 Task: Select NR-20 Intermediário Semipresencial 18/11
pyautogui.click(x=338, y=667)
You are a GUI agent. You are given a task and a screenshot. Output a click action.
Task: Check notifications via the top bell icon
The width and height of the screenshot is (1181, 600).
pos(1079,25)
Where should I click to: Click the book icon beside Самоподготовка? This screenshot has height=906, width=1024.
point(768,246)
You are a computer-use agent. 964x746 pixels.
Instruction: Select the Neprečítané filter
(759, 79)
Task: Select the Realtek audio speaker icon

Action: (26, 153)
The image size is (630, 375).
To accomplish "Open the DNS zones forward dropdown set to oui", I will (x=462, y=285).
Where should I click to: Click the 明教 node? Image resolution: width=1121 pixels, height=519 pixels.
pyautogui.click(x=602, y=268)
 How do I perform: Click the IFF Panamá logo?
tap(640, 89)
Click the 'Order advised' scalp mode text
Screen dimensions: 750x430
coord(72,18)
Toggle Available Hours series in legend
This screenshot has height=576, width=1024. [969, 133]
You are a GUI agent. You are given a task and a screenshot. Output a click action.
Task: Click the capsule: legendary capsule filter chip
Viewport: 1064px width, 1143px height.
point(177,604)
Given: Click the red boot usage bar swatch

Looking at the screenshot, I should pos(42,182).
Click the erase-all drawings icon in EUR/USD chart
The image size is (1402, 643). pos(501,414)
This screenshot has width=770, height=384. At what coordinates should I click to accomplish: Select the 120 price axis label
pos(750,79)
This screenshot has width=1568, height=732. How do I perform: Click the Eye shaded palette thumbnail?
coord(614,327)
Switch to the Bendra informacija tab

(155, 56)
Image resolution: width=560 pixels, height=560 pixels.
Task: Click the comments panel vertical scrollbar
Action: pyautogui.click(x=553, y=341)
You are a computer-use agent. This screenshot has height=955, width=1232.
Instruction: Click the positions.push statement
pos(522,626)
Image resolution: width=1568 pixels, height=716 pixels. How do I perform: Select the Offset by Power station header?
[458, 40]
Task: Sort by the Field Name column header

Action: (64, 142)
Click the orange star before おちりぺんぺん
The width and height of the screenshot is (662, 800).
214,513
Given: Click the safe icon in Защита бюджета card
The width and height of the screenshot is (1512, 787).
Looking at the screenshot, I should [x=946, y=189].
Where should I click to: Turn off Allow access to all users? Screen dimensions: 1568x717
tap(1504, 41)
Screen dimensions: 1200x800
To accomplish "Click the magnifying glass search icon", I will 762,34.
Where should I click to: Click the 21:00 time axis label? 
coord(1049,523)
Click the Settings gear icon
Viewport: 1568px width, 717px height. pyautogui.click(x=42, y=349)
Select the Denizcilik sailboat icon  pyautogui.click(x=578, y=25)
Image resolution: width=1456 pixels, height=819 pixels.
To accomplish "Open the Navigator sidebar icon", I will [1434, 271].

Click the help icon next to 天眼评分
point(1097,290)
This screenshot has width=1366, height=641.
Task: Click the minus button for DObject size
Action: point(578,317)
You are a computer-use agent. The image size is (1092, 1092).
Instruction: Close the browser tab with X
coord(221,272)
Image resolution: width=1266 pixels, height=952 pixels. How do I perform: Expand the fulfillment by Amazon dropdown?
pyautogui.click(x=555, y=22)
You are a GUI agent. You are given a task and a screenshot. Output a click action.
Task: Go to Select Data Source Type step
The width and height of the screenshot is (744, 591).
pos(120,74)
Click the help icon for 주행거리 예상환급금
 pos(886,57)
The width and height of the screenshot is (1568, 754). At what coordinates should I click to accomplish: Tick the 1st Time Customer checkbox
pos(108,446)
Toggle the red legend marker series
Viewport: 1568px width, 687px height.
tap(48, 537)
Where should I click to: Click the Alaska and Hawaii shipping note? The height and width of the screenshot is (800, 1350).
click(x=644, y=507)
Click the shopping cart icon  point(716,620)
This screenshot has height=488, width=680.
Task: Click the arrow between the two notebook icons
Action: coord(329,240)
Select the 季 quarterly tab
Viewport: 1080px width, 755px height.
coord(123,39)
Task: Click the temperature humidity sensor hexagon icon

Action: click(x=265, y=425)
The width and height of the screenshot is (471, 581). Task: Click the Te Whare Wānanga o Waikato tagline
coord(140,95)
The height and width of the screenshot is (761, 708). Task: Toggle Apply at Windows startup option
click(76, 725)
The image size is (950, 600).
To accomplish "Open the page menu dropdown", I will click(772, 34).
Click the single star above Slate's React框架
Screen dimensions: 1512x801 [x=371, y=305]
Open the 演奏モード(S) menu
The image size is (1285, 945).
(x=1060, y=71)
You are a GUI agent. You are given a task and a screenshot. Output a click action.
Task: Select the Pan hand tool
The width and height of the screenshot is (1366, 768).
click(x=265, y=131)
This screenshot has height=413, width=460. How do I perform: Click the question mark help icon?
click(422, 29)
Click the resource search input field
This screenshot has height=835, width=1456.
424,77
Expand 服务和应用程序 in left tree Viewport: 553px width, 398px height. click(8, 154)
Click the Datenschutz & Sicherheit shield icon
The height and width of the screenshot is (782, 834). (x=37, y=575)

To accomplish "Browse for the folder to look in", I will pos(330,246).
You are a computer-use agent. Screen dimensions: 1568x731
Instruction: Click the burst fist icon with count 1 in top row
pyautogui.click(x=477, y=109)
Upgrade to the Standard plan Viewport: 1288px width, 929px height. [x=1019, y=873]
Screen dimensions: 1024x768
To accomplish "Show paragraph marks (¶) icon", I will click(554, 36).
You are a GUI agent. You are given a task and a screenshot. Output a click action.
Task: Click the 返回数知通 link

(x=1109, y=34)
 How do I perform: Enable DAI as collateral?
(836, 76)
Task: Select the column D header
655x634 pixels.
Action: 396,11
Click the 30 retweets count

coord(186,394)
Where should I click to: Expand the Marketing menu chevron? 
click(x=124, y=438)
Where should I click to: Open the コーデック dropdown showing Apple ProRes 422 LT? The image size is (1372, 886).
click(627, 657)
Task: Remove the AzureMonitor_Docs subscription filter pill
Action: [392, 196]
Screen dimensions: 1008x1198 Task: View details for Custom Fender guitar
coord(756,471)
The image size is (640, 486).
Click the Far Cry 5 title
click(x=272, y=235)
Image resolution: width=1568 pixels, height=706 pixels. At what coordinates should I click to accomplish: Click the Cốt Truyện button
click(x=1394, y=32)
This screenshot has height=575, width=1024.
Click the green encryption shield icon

########################################

**To be done:** Rewrite the rows from the line with "The image size is (640, 486)." through the end of the rows, replacing "title" with "heading" and leaving everything else unchanged.

**Result below:**
The image size is (640, 486).
Click the Far Cry 5 heading
click(x=272, y=235)
Image resolution: width=1568 pixels, height=706 pixels. At what coordinates should I click to accomplish: Click the Cốt Truyện button
click(x=1394, y=32)
This screenshot has height=575, width=1024.
Click the green encryption shield icon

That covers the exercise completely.